◆ **What to produce**
Copy the passage of the entry about being unable to make choices from "I am a person" up to and including "to some path.", word for word.

18.10.2003
On the inability to make
choices.
I am a person who spends her
entire time in torment over not being able to decide anything. When I
finally make a decision, I cling to it like a drowning muskrat clings to a
piece of wood. I remember the indescribable joy when I picked psychology as
my major in the university. I was not so much excited to study psychology,
but simply happy that I had made a definite decision to study something,
committed myself to some path.
I was on high throughout my
entire second year. It was all planned: spending long nights in the lab,
reading obscure articles, writing long verbose papers, finally earning my
Ph.D., getting a tenure and then proceeding on to write more long verbose
papers which will be published in obscure journals.
The newly-found shining
ambition started to grow dull in the beginning of the third year. I took a
seminar and a lab course. Both were moderately fun, except for the part
where I had to come up with actual research proposals and conduct real
experiments. I discovered I did not possess the éntheos for psychological research. It also
seemed that absolutely everything had been studied. All the major themes
had been explored by somebody else, and in order to propose anything new
one had to review a thousand articles to find some little bit that could be
examined. I had no problem with the reading and review, but I felt hopeless
when I had to come up with something to study in the lab.

◆ **Extracted information**

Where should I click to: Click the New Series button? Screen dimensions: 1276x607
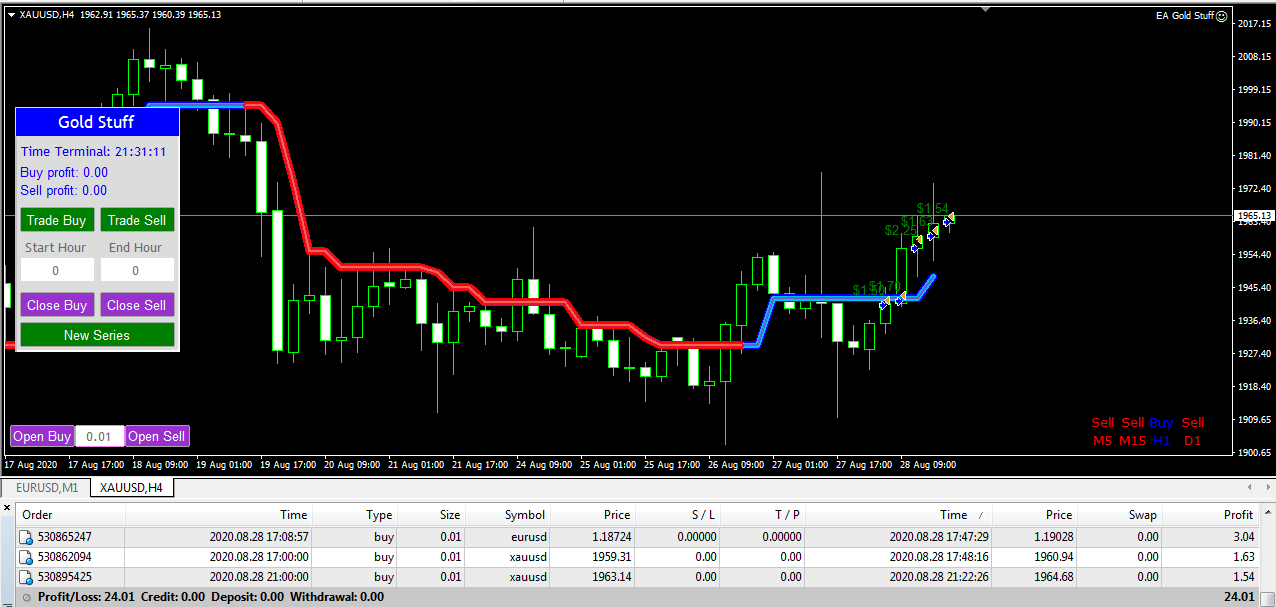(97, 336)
==
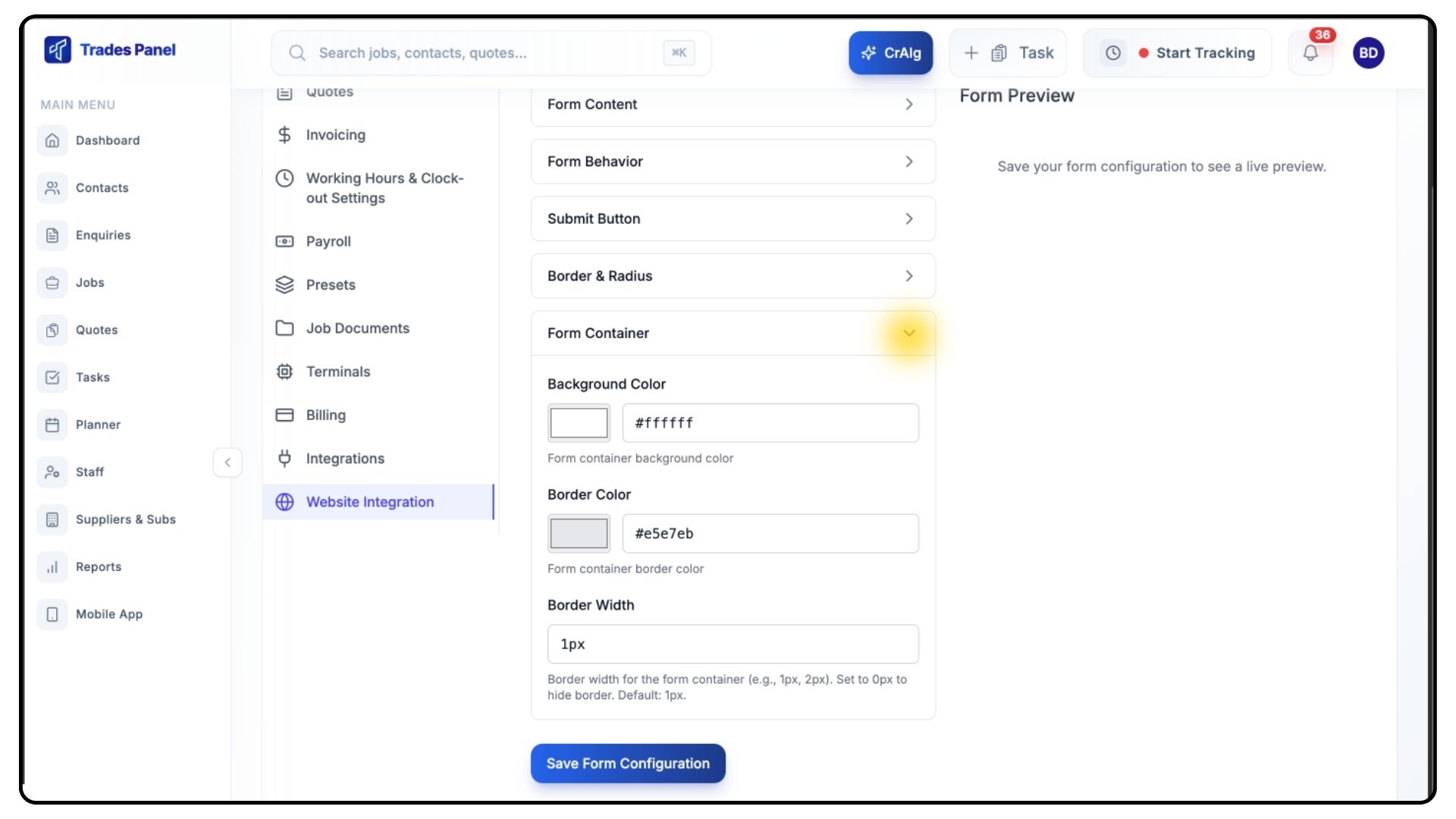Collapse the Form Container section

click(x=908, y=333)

◆ **Exercise output**
I am a person who spends her
entire time in torment over not being able to decide anything. When I
finally make a decision, I cling to it like a drowning muskrat clings to a
piece of wood. I remember the indescribable joy when I picked psychology as
my major in the university. I was not so much excited to study psychology,
but simply happy that I had made a definite decision to study something,
committed myself to some path.